The authors of the report, “Economic Effects of Enacting the Raise the Wage Act on Small Businesses and the U.S. Economy,” Michael J. Chow and Paul S. Bettencourt, estimate its impact would create a cumulative real GDP loss exceeding $980 billion over 10 years. Americans would also have $103 billion less in disposable personal income by 2029, they add.
Chow and Bettencourt used the Business Size Insight Module (BSIM) based on the widely used Regional Economic Models, Inc. (REMI). Production figures were based on billions of 2015 dollars.
According to the Bureau of Labor Statistics, 542,000 workers earned the federal minimum wage of $7.25 per hour in 2017, with roughly 1.3 million workers earning less. Combined, these 1.8 million workers comprise 2.3 percent of the 80.4 million workers in the U.S. who earn hourly wages.
Doubling the minimum wage to $15 per hour would impact the cost of labor of this group of workers by approximately 107 percent, NFIB states.
NFIB emphasizes that small businesses would suffer the most, and disproportionately compared to other businesses because small employers are less likely to have cash reserves or profit margins to absorb the increase in labor costs than larger businesses. As a result, more than 1.6 million jobs would be gone by 2029 – more than half of them would be private sector small business jobs, according to the report.
Employment sectors hit the hardest, they say, include retail, food service and administrative support industries, accounting for more than 392,000 lost jobs, or 24 percent of total forecasted lost jobs. Retail trade would lose more than 162,000 jobs by 2029; food services more than 165,000, and administrative and support services more than 85,000.
“While low-wage workers able to find or retain a job would benefit from the proposed legislation, such gains come at the expense of a very large number of low-wage workers who would lose their jobs due to businesses unable to absorb the costs of a higher minimum wage, resulting in net negative employment and output effects,” the authors maintain.
And the minimum wage bill would not improve the economic situation of this group of low-wage workers, other economists have argued for more than a decade.
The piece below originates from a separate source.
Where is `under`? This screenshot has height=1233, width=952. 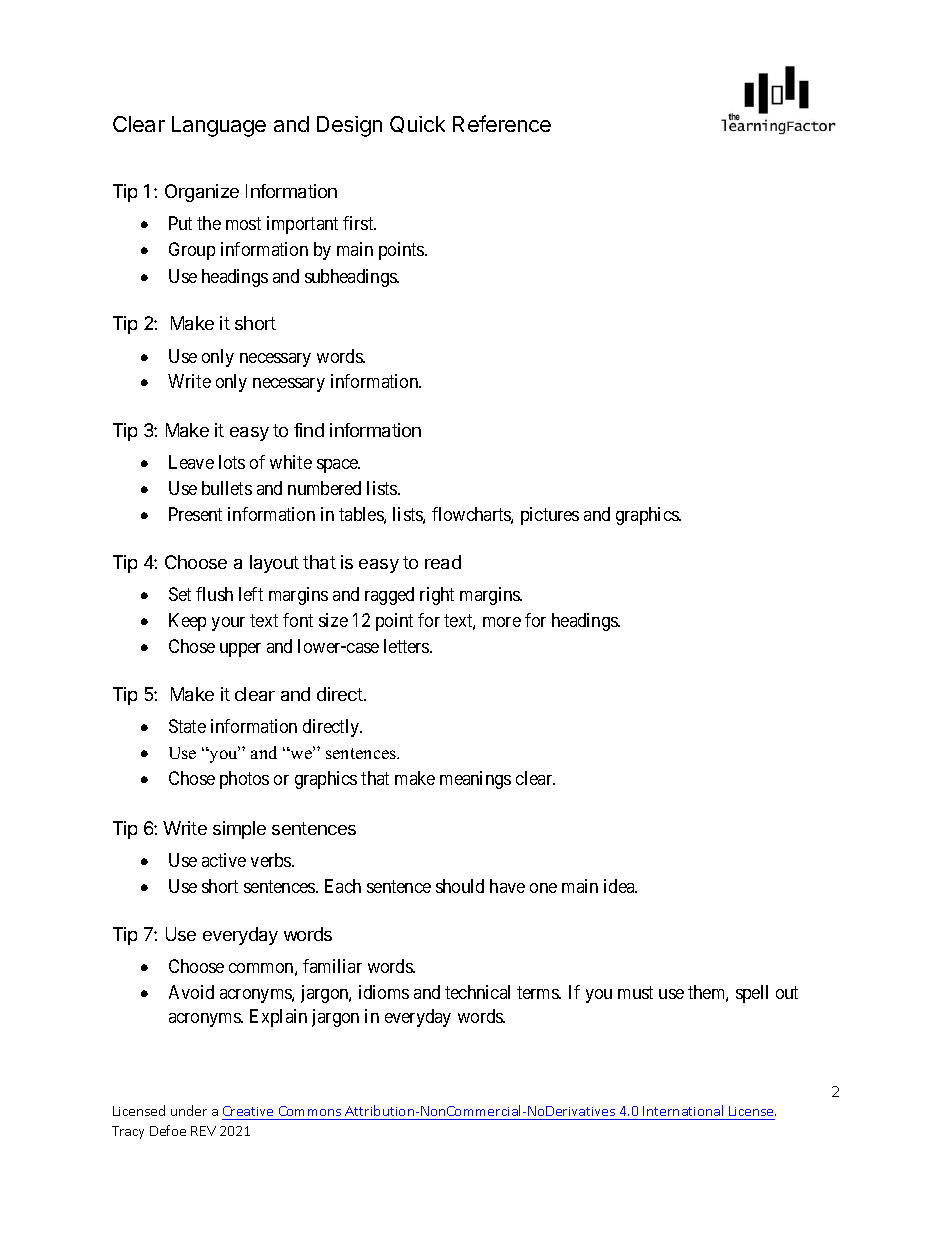
under is located at coordinates (189, 1110).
In 2005, economists David Neumark of the University of California-Irvine, Mark Schweitzer of the Federal Reserve Bank of Cleveland, and William Wascher of the Federal Reserve Board examined the effects of the minimum wage on the incomes of the families living near the poverty line. In a series of papers, they reported that a higher minimum wage did not move these families out of poverty.
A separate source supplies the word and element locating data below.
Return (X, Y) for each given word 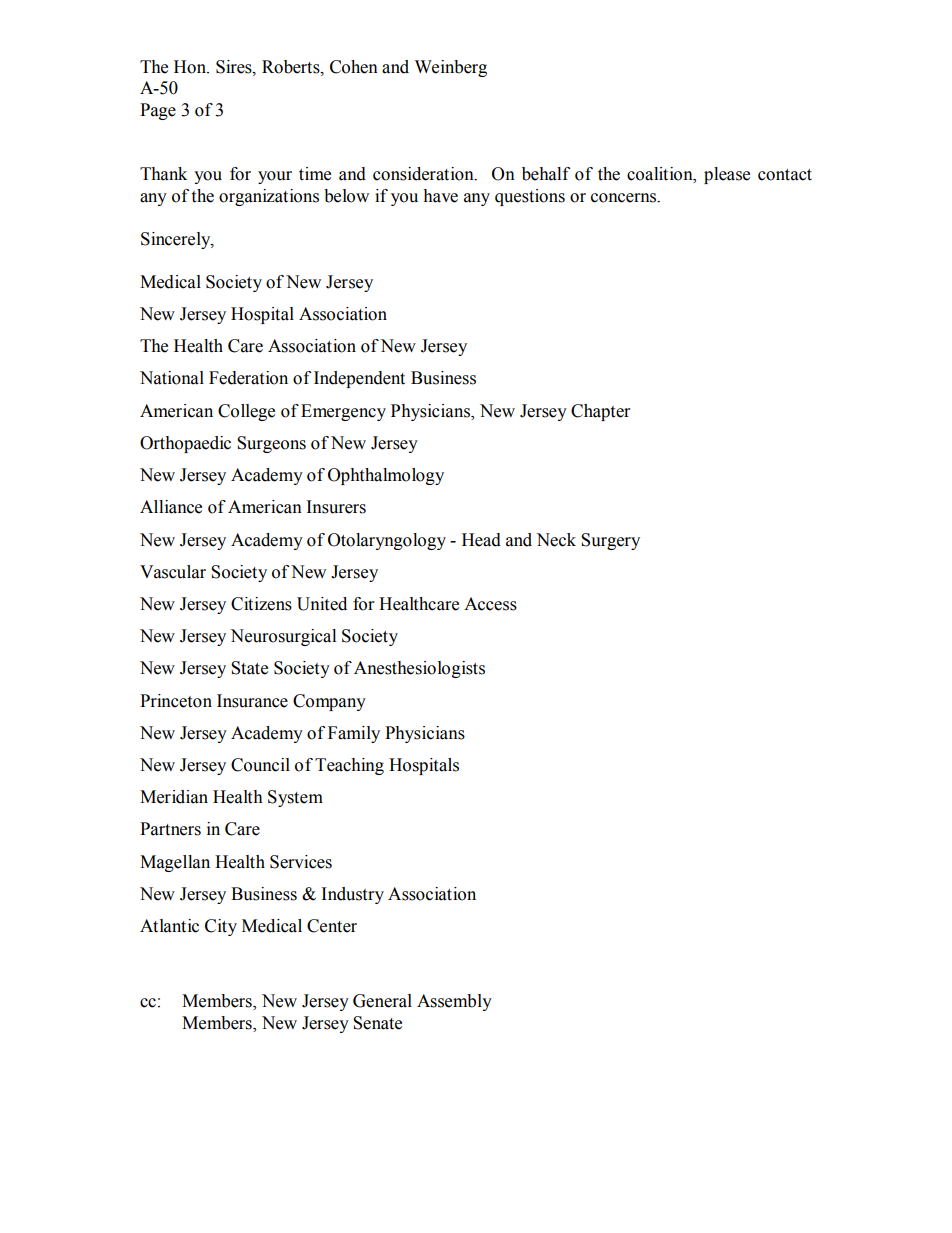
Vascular (173, 572)
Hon (191, 67)
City (221, 927)
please (727, 175)
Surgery (610, 541)
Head (481, 540)
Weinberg (451, 68)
Ten years later, their findings had not changed. Writing for the Federal Reserve Bank of San Francisco in 2015, Neumark explained, “Setting a higher minimum wage seems like a natural way to help lift families out of poverty. However, minimum wages target individual workers with low wages, rather than families with low incomes. As a result, a large share of the higher income from minimum wages flows to higher-income families. Other policies that directly address low family income, such as the earned income tax credit, are more effective at reducing poverty.”
Eventually, the federal minimum wage would surpass or equal all existing state minimum wages by the end of NFIB’s forecast window, “resulting in increased wage costs for employers in virtually all states,” Chow and Bettencourt add.
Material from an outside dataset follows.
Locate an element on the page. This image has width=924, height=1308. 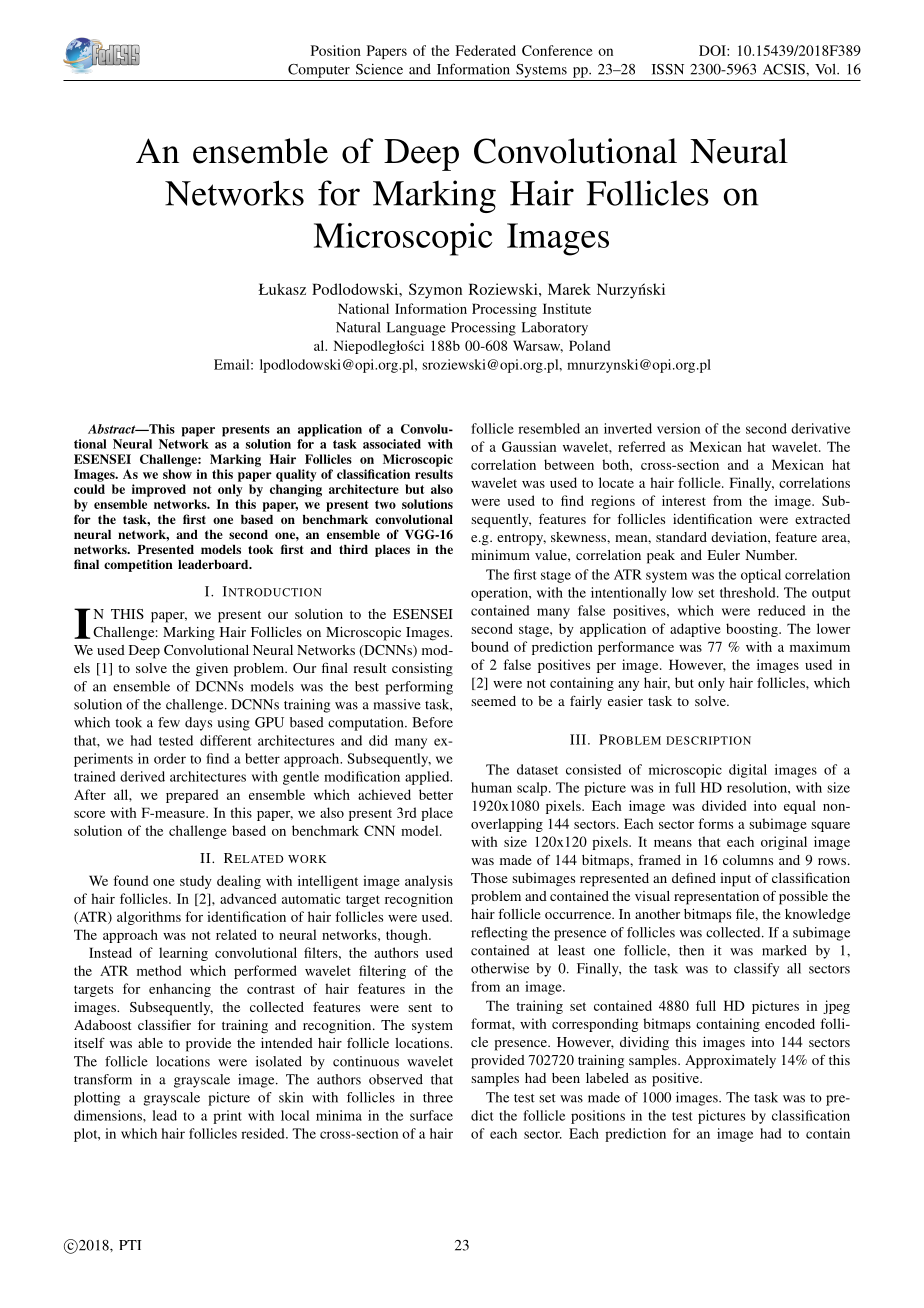
minimum is located at coordinates (500, 555).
In 2016, Sherk estimated each state’s job losses if a $15 per hour minimum wage were implemented. He projected New York would lose 400,000 full-time equivalent (FTE) jobs; Illinois, more than 300,000 jobs; Arizona and Indiana 200,000 jobs each.
North Carolina, Ohio and Pennsylvania would each lose 300,000 FTE jobs, he predicted. Louisiana, Michigan, Missouri, Tennessee, and Virginia would each lose roughly 200,000 FTE jobs.